### REQUIRED ACTION
Please print each entry below exactly as it reads.

### DATA FOR REVIEW
--

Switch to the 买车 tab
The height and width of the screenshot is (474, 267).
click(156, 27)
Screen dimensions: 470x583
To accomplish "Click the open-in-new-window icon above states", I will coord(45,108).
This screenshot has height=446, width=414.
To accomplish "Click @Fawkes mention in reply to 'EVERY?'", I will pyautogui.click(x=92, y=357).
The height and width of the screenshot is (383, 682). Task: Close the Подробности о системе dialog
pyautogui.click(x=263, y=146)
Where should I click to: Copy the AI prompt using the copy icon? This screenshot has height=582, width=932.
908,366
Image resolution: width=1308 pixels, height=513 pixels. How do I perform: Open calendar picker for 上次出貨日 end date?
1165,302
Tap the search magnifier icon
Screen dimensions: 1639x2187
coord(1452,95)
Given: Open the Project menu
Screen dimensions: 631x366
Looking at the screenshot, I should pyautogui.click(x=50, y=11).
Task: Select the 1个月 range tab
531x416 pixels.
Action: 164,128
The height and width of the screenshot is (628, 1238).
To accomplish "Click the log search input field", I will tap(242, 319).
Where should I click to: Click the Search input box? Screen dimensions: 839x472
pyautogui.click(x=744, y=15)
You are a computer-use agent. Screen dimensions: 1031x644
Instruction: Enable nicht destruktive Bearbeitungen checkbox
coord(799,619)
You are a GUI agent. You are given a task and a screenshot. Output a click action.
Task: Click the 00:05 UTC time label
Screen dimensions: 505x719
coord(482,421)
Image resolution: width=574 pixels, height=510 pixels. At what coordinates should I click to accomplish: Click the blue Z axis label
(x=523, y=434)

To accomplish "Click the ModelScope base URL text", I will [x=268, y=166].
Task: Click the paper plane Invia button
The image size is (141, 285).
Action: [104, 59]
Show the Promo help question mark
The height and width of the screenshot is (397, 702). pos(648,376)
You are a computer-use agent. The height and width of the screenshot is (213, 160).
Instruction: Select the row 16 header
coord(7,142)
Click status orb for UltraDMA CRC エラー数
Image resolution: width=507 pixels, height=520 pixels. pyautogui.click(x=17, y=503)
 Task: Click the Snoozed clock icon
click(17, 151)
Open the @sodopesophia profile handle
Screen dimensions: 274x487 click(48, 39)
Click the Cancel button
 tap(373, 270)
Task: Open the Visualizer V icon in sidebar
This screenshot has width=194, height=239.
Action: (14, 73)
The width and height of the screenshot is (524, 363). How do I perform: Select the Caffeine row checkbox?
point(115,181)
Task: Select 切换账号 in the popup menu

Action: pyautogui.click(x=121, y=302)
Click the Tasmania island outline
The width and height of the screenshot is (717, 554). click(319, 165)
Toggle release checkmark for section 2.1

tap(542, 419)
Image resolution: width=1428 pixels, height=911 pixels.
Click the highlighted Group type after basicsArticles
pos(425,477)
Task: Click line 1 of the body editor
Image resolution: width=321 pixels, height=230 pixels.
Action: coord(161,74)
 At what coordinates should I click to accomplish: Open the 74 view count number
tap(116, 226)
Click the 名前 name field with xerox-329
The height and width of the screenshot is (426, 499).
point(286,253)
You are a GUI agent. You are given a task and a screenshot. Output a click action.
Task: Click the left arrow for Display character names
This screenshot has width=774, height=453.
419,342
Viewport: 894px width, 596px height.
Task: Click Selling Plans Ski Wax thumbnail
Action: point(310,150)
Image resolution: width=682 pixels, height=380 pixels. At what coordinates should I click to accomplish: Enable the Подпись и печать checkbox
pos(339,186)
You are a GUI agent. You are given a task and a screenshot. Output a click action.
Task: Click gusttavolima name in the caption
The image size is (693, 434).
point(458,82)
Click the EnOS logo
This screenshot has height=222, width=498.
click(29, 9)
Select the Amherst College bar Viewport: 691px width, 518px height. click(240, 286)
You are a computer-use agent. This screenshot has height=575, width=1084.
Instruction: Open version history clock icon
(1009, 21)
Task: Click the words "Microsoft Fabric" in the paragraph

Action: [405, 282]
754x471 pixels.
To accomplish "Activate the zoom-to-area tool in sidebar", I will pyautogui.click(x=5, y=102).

--

### RESULT OF THE EXERCISE
Switch to the 买车 tab
The height and width of the screenshot is (474, 267).
click(156, 27)
Screen dimensions: 470x583
To accomplish "Click the open-in-new-window icon above states", I will coord(45,108).
This screenshot has height=446, width=414.
To accomplish "Click @Fawkes mention in reply to 'EVERY?'", I will pyautogui.click(x=92, y=357).
The height and width of the screenshot is (383, 682). Task: Close the Подробности о системе dialog
pyautogui.click(x=263, y=146)
Where should I click to: Copy the AI prompt using the copy icon? This screenshot has height=582, width=932.
908,366
Image resolution: width=1308 pixels, height=513 pixels. How do I perform: Open calendar picker for 上次出貨日 end date?
1165,302
Tap the search magnifier icon
Screen dimensions: 1639x2187
coord(1452,95)
Given: Open the Project menu
Screen dimensions: 631x366
Looking at the screenshot, I should pyautogui.click(x=50, y=11).
Task: Select the 1个月 range tab
531x416 pixels.
Action: 164,128
The height and width of the screenshot is (628, 1238).
To accomplish "Click the log search input field", I will tap(242, 319).
Where should I click to: Click the Search input box? Screen dimensions: 839x472
pyautogui.click(x=744, y=15)
You are a computer-use agent. Screen dimensions: 1031x644
Instruction: Enable nicht destruktive Bearbeitungen checkbox
coord(799,619)
You are a GUI agent. You are given a task and a screenshot. Output a click action.
Task: Click the 00:05 UTC time label
Screen dimensions: 505x719
coord(482,421)
Image resolution: width=574 pixels, height=510 pixels. At what coordinates should I click to accomplish: Click the blue Z axis label
(x=523, y=434)

To accomplish "Click the ModelScope base URL text", I will [x=268, y=166].
Task: Click the paper plane Invia button
The image size is (141, 285).
Action: [104, 59]
Show the Promo help question mark
The height and width of the screenshot is (397, 702). pos(648,376)
You are a computer-use agent. The height and width of the screenshot is (213, 160).
Instruction: Select the row 16 header
coord(7,142)
Click status orb for UltraDMA CRC エラー数
Image resolution: width=507 pixels, height=520 pixels. pyautogui.click(x=17, y=503)
 Task: Click the Snoozed clock icon
click(17, 151)
Open the @sodopesophia profile handle
Screen dimensions: 274x487 click(48, 39)
Click the Cancel button
 tap(373, 270)
Task: Open the Visualizer V icon in sidebar
This screenshot has width=194, height=239.
Action: (14, 73)
The width and height of the screenshot is (524, 363). How do I perform: Select the Caffeine row checkbox?
point(115,181)
Task: Select 切换账号 in the popup menu

Action: pyautogui.click(x=121, y=302)
Click the Tasmania island outline
The width and height of the screenshot is (717, 554). click(319, 165)
Toggle release checkmark for section 2.1

tap(542, 419)
Image resolution: width=1428 pixels, height=911 pixels.
Click the highlighted Group type after basicsArticles
pos(425,477)
Task: Click line 1 of the body editor
Image resolution: width=321 pixels, height=230 pixels.
Action: coord(161,74)
 At what coordinates should I click to accomplish: Open the 74 view count number
tap(116, 226)
Click the 名前 name field with xerox-329
The height and width of the screenshot is (426, 499).
point(286,253)
You are a GUI agent. You are given a task and a screenshot. Output a click action.
Task: Click the left arrow for Display character names
This screenshot has width=774, height=453.
419,342
Viewport: 894px width, 596px height.
Task: Click Selling Plans Ski Wax thumbnail
Action: point(310,150)
Image resolution: width=682 pixels, height=380 pixels. At what coordinates should I click to accomplish: Enable the Подпись и печать checkbox
pos(339,186)
You are a GUI agent. You are given a task and a screenshot. Output a click action.
Task: Click gusttavolima name in the caption
The image size is (693, 434).
point(458,82)
Click the EnOS logo
This screenshot has height=222, width=498.
click(29, 9)
Select the Amherst College bar Viewport: 691px width, 518px height. click(240, 286)
You are a computer-use agent. This screenshot has height=575, width=1084.
Instruction: Open version history clock icon
(1009, 21)
Task: Click the words "Microsoft Fabric" in the paragraph

Action: [405, 282]
754x471 pixels.
To accomplish "Activate the zoom-to-area tool in sidebar", I will pyautogui.click(x=5, y=102).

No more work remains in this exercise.